═════ THE DATA ═════
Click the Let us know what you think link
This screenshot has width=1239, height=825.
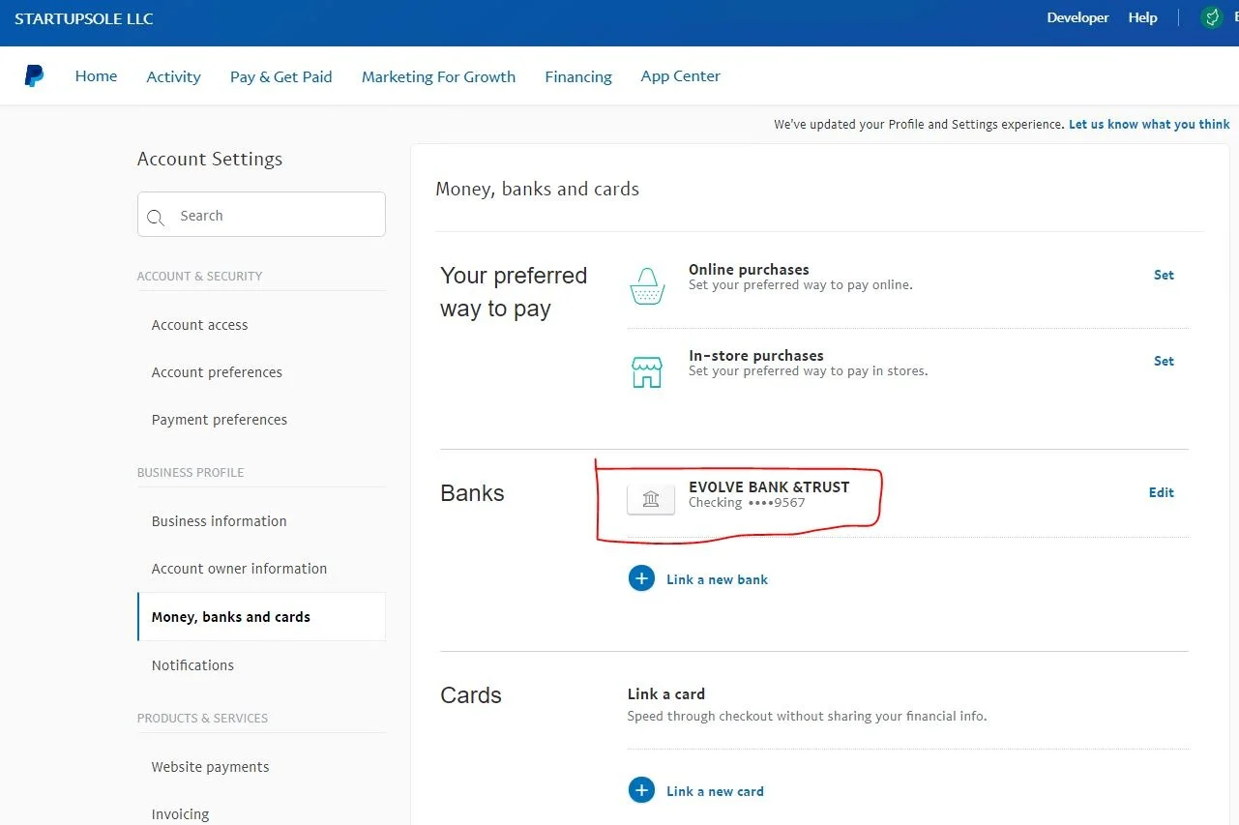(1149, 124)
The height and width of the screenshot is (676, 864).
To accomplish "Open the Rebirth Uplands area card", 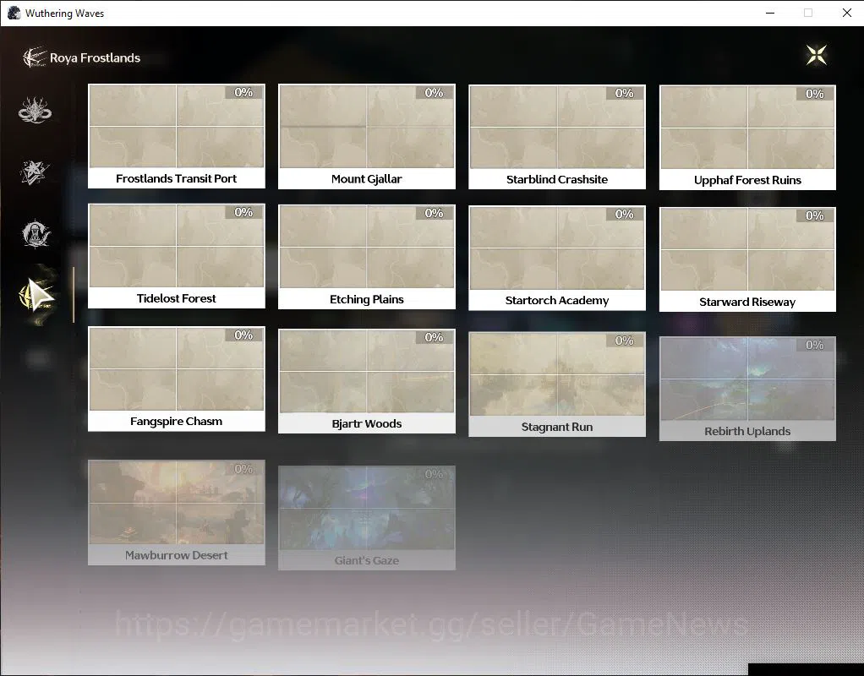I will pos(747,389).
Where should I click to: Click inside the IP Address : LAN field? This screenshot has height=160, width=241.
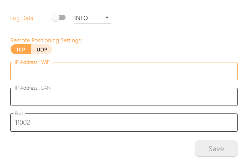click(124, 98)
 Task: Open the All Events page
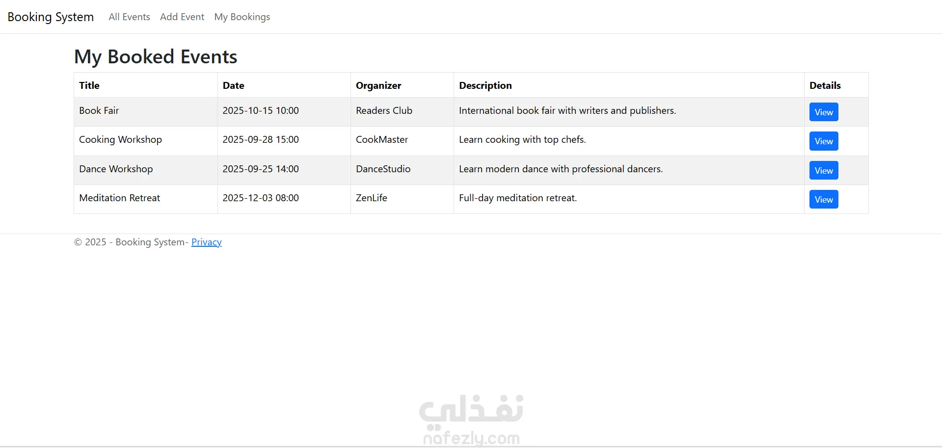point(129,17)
═════
* **DIRECTIONS**:
All that is needed is the lines from the line holding "Where should I" to the final line of the listing above, repeated exactly, pictures excluded.

* **EXERCISE RESPONSE**:
Where should I click to: Click inside the IP Address : LAN field? This screenshot has height=160, width=241.
click(124, 98)
 Task: Open the All Events page
point(129,17)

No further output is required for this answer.